Because petitioner's application lacked proposals for tangible facilities, detailed plans, and criteria for selecting activities and because petitioner was controlled completely by Mr. Anderson, respondent rightfully concluded that he required additional information before issuing a determination on petitioner's status. Throughout the period during which respondent requested information, petitioner had ample opportunity to develop concrete plans for activities it would perform. Respondent advised petitioner twice by letter to give sufficient details of its planned activities. These notifications were prompt and detailed. Despite the opportunity, petitioner did little more than reiterate its objectives from the original application. Even after respondent notified petitioner that consideration of its application was closed, petitioner still had an additional opportunity to renew the application by developing a detailed explanation of its planned activities. Petitioner chose not to do so. Because petitioner's supplemented application fails to describe its proposed activities in sufficient detail and fails to disclose meaningful standards and criteria by which it will select future activities, petitioner has not met the requirements for a "substantially completed Form 1023." As a result, respondent's failure to issue a determination letter was proper, and jurisdiction of this Court under section 7428(b)(2) is not available.

Petitioner nonetheless argues that respondent had ample information about petitioner's activities. In support of that argument, petitioner states that respondent was able, in his pleadings before this Court, to describe petitioner's activities. On the contrary, respondent's pleadings at most summarize petitioner's own descriptions, and as a result suffer the same lack of detail as petitioner's descriptions. From this we cannot infer that respondent had sufficient knowledge of petitioner's proposed activities to warrant a determination.

Petitioner also argues that respondent has conceded this Court's jurisdiction by failing to file a motion to dismiss for lack of jurisdiction within 45 days of the filing of the original petition. This is an incorrect application of Rule 213. The Tax Court is a court of limited jurisdiction and may only exercise jurisdiction to the extent granted by Congress. Commissioner v. Gooch Co. , 320 U.S. 418 (1943). Thus, while Rule 213 provides a 45-day limitation on the Commissioner for moving on a petition, a motion to dismiss may be made at any time. French & Co. v. Commissioner , 10 B.T.A. 665, 671 (1928); Hodges v. Commissioner , T.C. Memo. 1987-340. Additionally, this Court can, on its own motion, dismiss for lack of jurisdiction. See, e.g., Smith v. Commissioner , 124 T.C. 36 (2005); Naftel v. Commissioner , 85 T.C. 527, 529 (1985).
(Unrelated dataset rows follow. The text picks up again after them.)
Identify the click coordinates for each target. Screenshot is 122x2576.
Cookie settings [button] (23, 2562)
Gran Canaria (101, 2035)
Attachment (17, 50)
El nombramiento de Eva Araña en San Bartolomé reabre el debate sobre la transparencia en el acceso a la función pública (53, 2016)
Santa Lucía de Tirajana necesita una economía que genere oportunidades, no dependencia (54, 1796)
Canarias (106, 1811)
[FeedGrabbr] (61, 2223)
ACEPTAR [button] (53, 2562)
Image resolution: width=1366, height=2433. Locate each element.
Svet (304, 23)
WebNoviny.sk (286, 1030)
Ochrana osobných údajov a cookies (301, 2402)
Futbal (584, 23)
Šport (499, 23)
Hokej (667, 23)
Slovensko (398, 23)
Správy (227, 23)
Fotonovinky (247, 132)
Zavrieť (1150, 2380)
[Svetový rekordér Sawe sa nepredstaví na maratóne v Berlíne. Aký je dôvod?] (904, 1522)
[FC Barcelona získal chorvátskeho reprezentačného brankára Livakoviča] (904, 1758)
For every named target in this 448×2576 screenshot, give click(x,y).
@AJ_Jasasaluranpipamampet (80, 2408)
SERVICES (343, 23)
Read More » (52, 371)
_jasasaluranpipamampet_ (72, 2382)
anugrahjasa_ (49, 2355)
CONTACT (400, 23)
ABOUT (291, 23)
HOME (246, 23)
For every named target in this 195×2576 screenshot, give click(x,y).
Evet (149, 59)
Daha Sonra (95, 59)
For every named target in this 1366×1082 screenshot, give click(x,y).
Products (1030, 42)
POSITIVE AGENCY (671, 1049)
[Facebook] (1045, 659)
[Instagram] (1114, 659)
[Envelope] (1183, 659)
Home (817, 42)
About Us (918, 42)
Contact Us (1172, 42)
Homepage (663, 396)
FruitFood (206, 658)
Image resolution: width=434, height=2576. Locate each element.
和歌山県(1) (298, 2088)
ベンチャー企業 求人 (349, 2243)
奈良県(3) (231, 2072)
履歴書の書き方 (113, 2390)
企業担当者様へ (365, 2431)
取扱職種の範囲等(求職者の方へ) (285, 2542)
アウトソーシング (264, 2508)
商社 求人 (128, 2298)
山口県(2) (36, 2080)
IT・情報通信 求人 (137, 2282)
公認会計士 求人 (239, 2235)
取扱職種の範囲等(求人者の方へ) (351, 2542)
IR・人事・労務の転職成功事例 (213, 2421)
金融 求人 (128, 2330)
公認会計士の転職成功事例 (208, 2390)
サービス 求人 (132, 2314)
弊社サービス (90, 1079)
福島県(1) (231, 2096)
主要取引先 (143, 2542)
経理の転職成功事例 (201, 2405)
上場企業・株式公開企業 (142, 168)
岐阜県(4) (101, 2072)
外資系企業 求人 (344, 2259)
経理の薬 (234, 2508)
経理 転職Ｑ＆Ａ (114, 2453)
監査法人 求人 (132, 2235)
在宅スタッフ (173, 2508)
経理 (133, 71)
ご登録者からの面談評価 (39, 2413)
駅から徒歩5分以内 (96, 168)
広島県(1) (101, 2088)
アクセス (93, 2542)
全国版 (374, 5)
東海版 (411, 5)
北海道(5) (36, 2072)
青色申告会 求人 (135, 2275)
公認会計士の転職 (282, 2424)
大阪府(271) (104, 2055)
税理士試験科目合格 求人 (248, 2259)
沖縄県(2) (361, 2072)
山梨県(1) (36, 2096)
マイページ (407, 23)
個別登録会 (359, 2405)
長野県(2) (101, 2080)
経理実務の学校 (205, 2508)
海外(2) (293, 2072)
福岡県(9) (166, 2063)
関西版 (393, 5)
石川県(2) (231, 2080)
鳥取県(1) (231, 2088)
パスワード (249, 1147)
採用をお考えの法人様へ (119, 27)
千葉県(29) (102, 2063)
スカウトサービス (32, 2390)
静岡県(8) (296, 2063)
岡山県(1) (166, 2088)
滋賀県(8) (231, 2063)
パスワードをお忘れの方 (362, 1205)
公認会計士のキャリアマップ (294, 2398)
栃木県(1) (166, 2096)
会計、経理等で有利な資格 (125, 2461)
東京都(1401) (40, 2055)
As a result, the Commissioner cannot concede this Court's jurisdiction.

Furthermore, respondent did not concede that petitioner exhausted its administrative remedies. Respondent did not issue a determination on petitioner's application. None of respondent's correspondence with petitioner indicates that he believed the administrative record was complete enough to make a determination. In his answer, respondent specifically denied petitioner's allegation that it had exhausted its administrative remedies. Respondent has not conceded that petitioner exhausted its administrative remedies.

We hold that petitioner has not submitted a substantially completed Form 1023 as defined by section 601.201(n)(7)(i), Statement of Procedural Rules. As a result, petitioner has not exhausted its administrative remedies, and this Court does not have jurisdiction to issue declaratory relief under section 7428(b)(2). Consequently, this Court cannot grant any of the additional relief that petitioner requests. In reaching this conclusion, we have considered all arguments made by the parties, and to the extent not discussed above, we find them irrelevant, without merit, or both.

To reflect the foregoing,

An order of dismissal for lack of jurisdiction will be entered.